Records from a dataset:
--------

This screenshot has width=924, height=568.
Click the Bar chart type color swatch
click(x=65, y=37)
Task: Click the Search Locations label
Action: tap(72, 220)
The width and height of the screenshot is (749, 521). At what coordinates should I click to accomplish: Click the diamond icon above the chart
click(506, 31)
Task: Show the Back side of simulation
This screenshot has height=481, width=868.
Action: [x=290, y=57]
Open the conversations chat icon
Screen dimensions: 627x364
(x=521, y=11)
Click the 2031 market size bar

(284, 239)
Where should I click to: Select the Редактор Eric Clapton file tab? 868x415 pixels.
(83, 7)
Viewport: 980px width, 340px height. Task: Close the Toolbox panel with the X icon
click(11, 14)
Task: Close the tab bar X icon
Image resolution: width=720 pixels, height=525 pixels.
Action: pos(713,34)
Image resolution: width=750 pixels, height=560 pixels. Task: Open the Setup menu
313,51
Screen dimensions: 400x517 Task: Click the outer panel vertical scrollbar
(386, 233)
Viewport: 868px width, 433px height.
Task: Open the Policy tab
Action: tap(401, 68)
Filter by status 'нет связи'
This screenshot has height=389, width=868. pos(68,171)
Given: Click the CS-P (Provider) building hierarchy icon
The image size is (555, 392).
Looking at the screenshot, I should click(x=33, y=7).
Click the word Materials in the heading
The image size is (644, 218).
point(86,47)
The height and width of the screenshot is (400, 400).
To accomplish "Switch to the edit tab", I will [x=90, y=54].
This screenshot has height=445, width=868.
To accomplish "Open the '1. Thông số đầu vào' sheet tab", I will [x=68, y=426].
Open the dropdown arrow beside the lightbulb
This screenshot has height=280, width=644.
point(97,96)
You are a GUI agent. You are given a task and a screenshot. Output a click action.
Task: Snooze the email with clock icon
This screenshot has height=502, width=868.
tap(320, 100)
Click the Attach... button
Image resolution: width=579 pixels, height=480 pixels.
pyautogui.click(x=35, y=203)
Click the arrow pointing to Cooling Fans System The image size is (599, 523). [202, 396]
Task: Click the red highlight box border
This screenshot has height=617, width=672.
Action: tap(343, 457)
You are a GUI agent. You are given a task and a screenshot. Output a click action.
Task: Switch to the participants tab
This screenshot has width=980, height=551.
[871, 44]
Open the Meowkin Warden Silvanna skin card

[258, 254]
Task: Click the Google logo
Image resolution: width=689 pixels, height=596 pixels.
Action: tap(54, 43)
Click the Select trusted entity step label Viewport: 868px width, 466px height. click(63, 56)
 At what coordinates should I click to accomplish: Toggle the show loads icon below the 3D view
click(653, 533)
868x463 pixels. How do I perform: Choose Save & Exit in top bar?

--------

## PROBLEM STATEMENT
What lines of the data contain the string "Switch"? List them.

## ANSWER TO THE EXERCISE
To accomplish "Switch to the edit tab", I will [x=90, y=54].
Task: Switch to the participants tab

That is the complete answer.